Two Cases of Abnormal Auditory Sensation After Exposure of the Posterior Fossa Dura Membrane to the Mastoid Cavity Treated by Mastoid Cavity Obliteration

Postoperative discomfort, such as autophony or hyperacusis, is sometimes reported following surgery in which the posterior fossa dura membrane becomes exposed to the mastoid cavity. We report two patients with postoperative hearing discomfort who were successfully treated by mastoid cavity obliteration.

Case 1: A 35-year-old man who had undergone endolymphatic sac decompression surgery on the left side for Meniere’s disease 3 years prior to his first visit to our department. While the patient had obtained relief from the vertigo, he developed postoperative hyperacusis caused by pressure on the posterior left ear and autophony. Communication between the posterior cranial fossa and the mastoid cavity was delineated on a computed tomographic (CT) image. Mastoid cavity obliteration was performed under general anesthesia. The mastoid cavity was obliterated with sliced auricular cartilage and granular hydroxyapatite. The hearing discomfort improved within 1 month after the operation, and no exacerbation has been noted after the surgery.

Case 2: A 59-year-old woman who had undergone the Jannetta surgery for left hemifacial spasm 1 month prior to her first visit to our department. She was referred to our department because of postoperative hyperacusis caused by postauricular pressure and autophony in the left ear. Since CT revealed a communication between the posterior fossa and the mastoid cavity, the mastoid cavity was obliterated with sliced auricular cartilage and granular hydroxyapatite. The left ear discomfort disappeared within 1 month after the operation, and no exacerbation has been observed until now, 1year after the surgery.

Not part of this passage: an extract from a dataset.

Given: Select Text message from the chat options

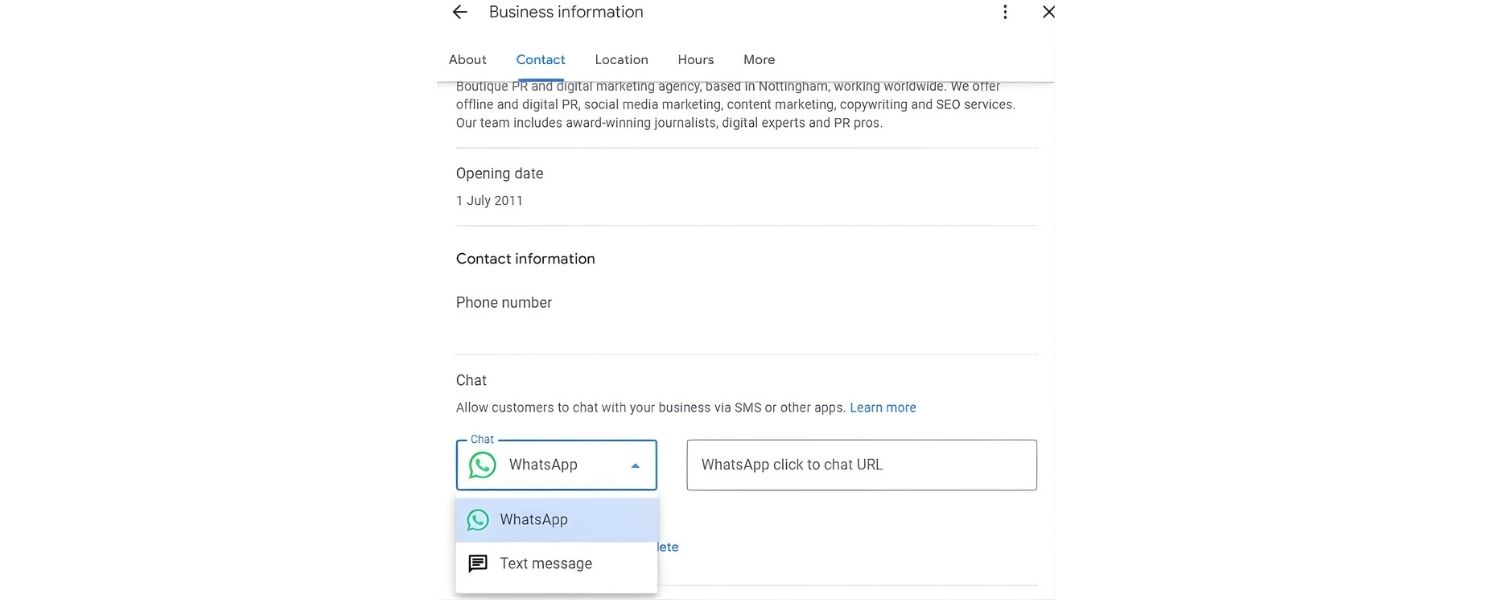Looking at the screenshot, I should point(545,561).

Mobility of the dura membrane of the posterior fossa that had become exposed to the middle ear cavity during the previous surgery may explain the uncomfortable sensation reported by the patients. If the posterior fossa dura membrane becomes exposed to the mastoid cavity due to surgical procedures and the resulting ear discomfort is severe, mastoid cavity obliteration may be recommended to resolve the symptoms.